Ensure that CI/CD systems and artifact repositories don't become a single point of failure. When one environment is unavailable, you must still be able to deploy new releases or apply configuration changes.
Make all workloads portable when using standby systems. All workloads should be portable (where supported by the applications and feasible) so that systems remain consistent across environments. You can achieve this approach by considering containers and Kubernetes. By using Google Kubernetes Engine (GKE) Enterprise edition, you can simplify the build and operations.
Integrate the deployment of standby systems into your CI/CD pipeline. This integration helps ensure that application versions and configurations are consistent across environments.
Ensure that DNS changes are propagated quickly by configuring your DNS with a reasonably short time to live value so that you can reroute users to standby systems when a disaster occurs.
Select the DNS policy and routing policy that align with your architecture and solution behavior. Also, you can combine multiple regional load balancers with DNS routing policies to create global load-balancing architectures for different use cases, including hybrid setup.
Use multiple DNS providers. When using multiple DNS providers, you can:
- Improve the availability and resiliency of your applications and services.
Simplify the deployment or migration of hybrid applications that have dependencies across on-premises and cloud environments with a multi-provider DNS configuration.
Google Cloud offers an open source solution based on octoDNS to help you set up and operate an environment with multiple DNS providers. For more information, see Multi-provider public DNS using Cloud DNS.
Use load balancers when using standby systems to create an automatic failover. Keep in mind that load balancer hardware can fail.
Use Cloud Load Balancing instead of hardware load balancers to power some scenarios that occur when using this architecture pattern.
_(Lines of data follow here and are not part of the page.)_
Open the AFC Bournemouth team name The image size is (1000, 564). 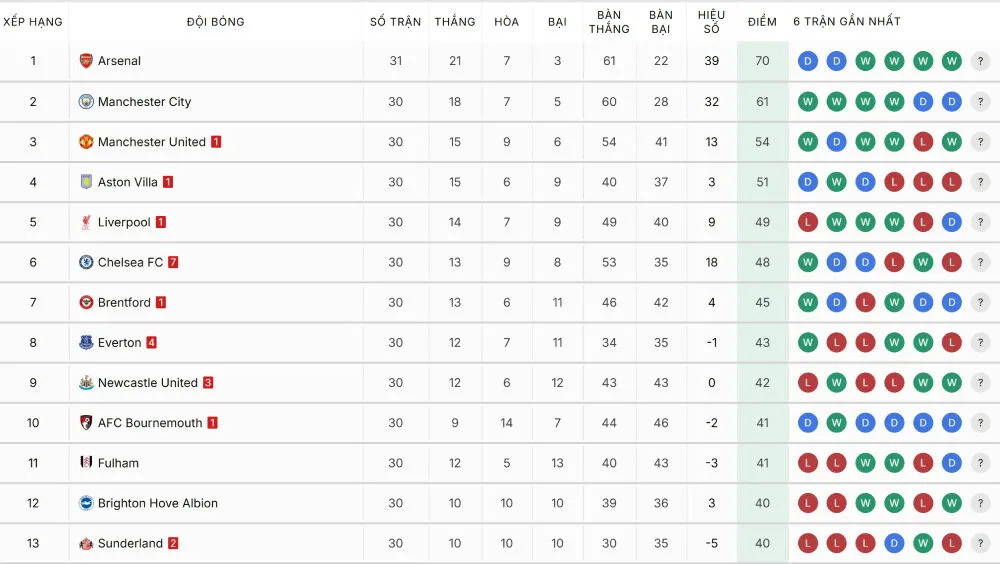tap(149, 423)
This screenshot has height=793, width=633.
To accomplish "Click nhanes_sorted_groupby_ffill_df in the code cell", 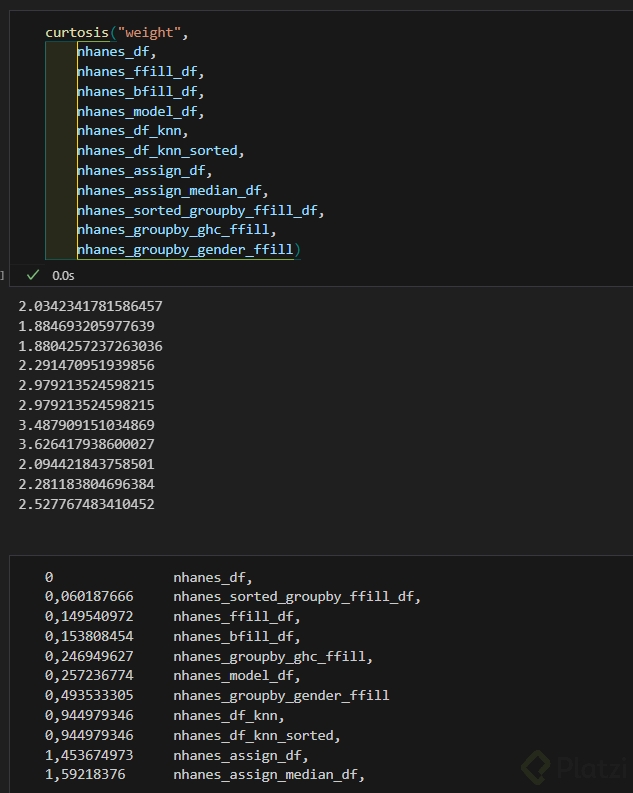I will [198, 210].
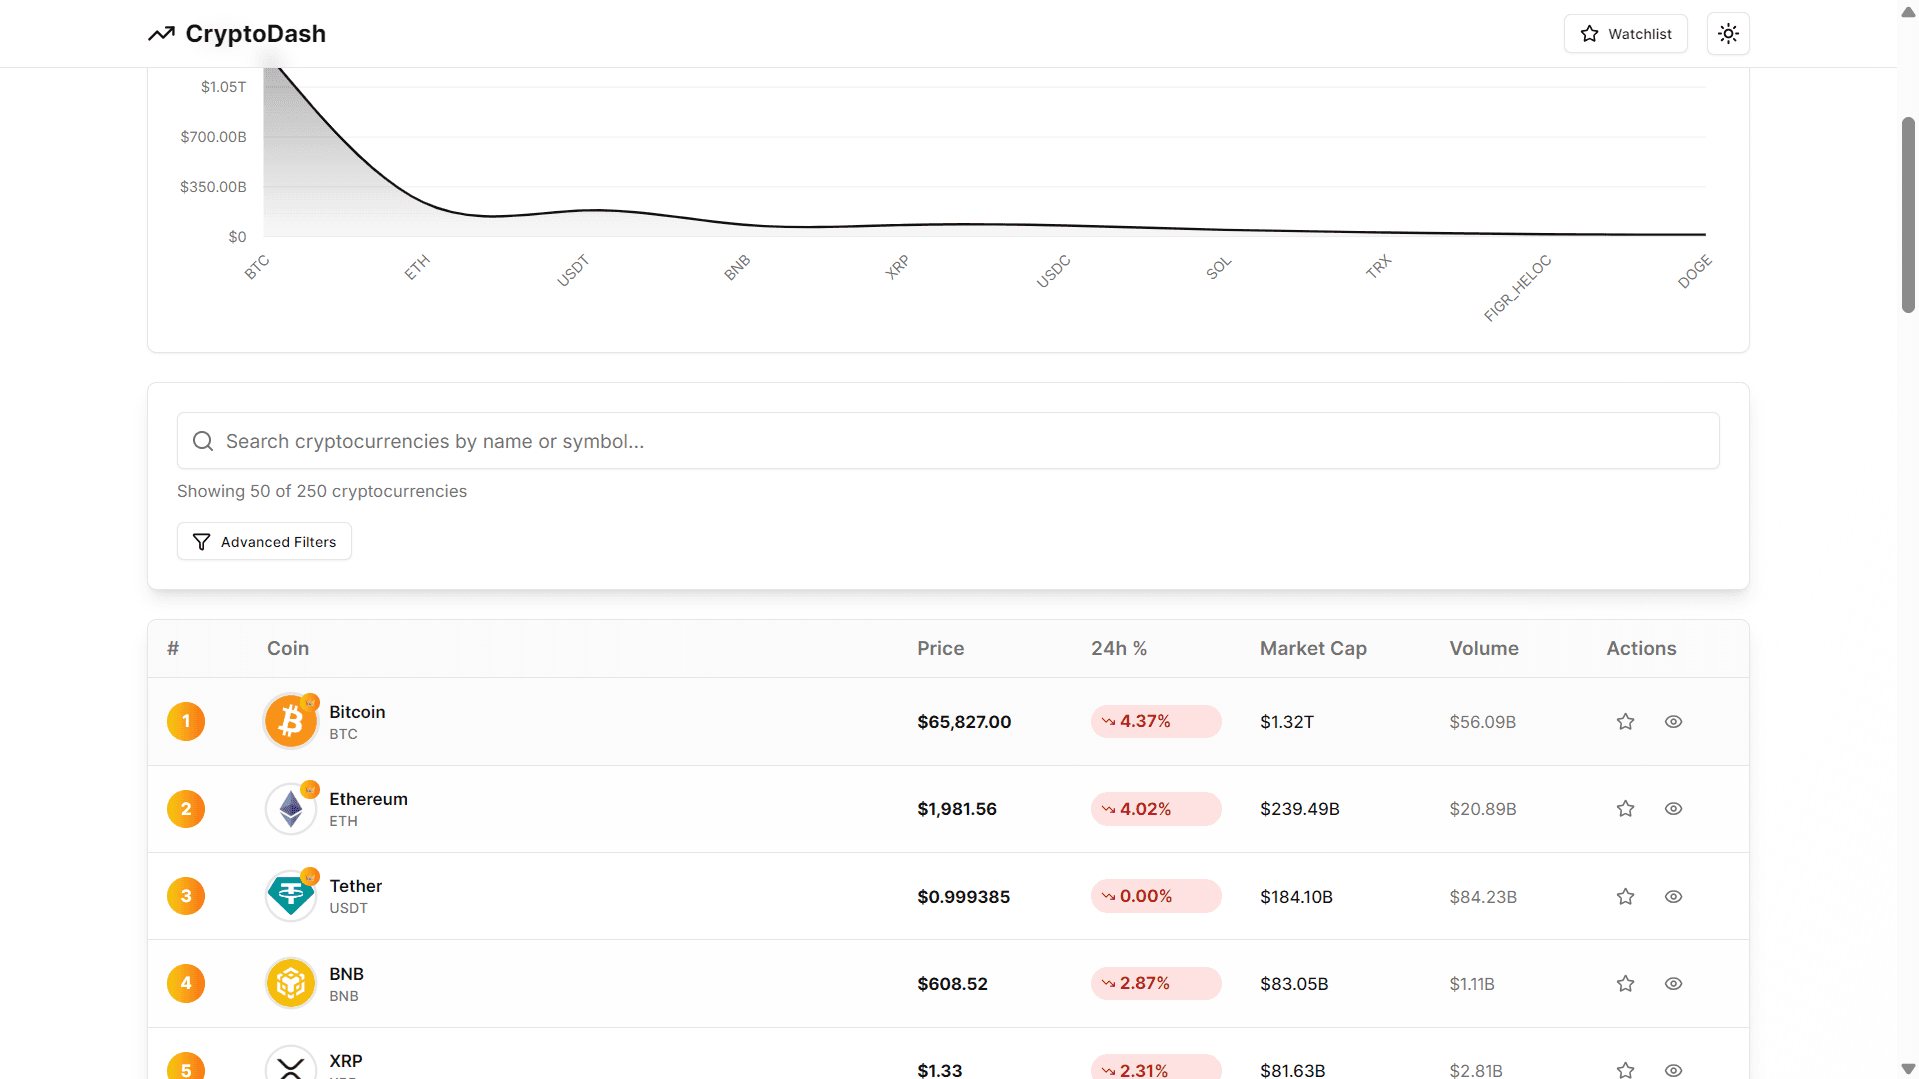Star XRP in its row
The height and width of the screenshot is (1079, 1919).
1624,1069
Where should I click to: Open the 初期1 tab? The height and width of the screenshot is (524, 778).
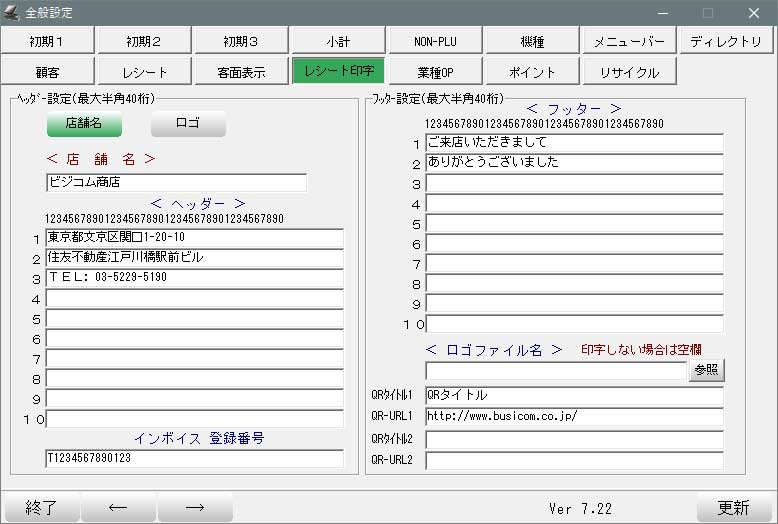(x=48, y=41)
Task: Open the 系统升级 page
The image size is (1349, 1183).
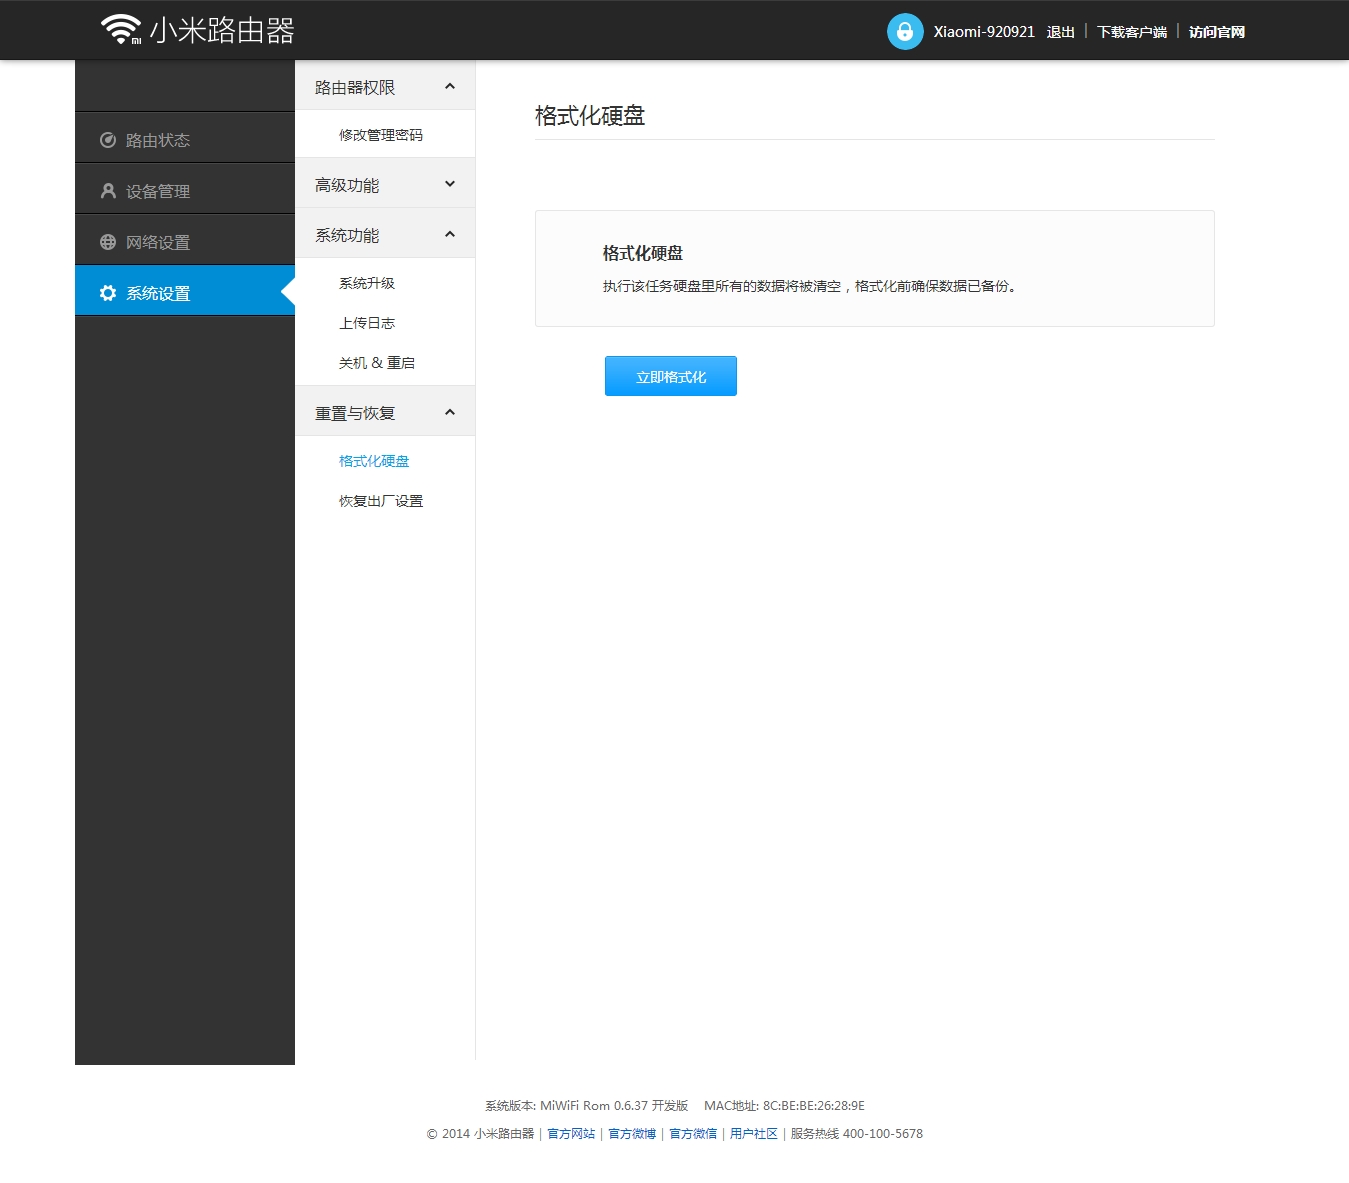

Internal client requests or external client requests can be redirected to the primary environment or the DR environment based on different metrics, such as weight-based traffic splitting. For more information, see Traffic management overview for global external Application Load Balancer.
Consider using Cloud Interconnect or Cross-Cloud Interconnect if the outbound data transfer volume from Google Cloud toward the other environment is high. Cloud Interconnect can help to optimize the connectivity performance and might reduce outbound data transfer charges for traffic that meets certain conditions. For more information, see Cloud Interconnect pricing.
Consider using your preferred partner solution on Google Cloud Marketplace to help facilitate the data backups, replications, and other tasks that meet your requirements, including your RPO and RTO targets.
Test and evaluate DR invocation scenarios to understand how readily the application can recover from a disaster event when compared to the target RTO value.
Encrypt communications in transit. To protect sensitive information, we recommend encrypting all communications in transit. If encryption is required at the connectivity layer, various options are available based on the selected hybrid connectivity solution. These options include VPN tunnels, HA VPN over Cloud Interconnect, and MACsec for Cloud Interconnect.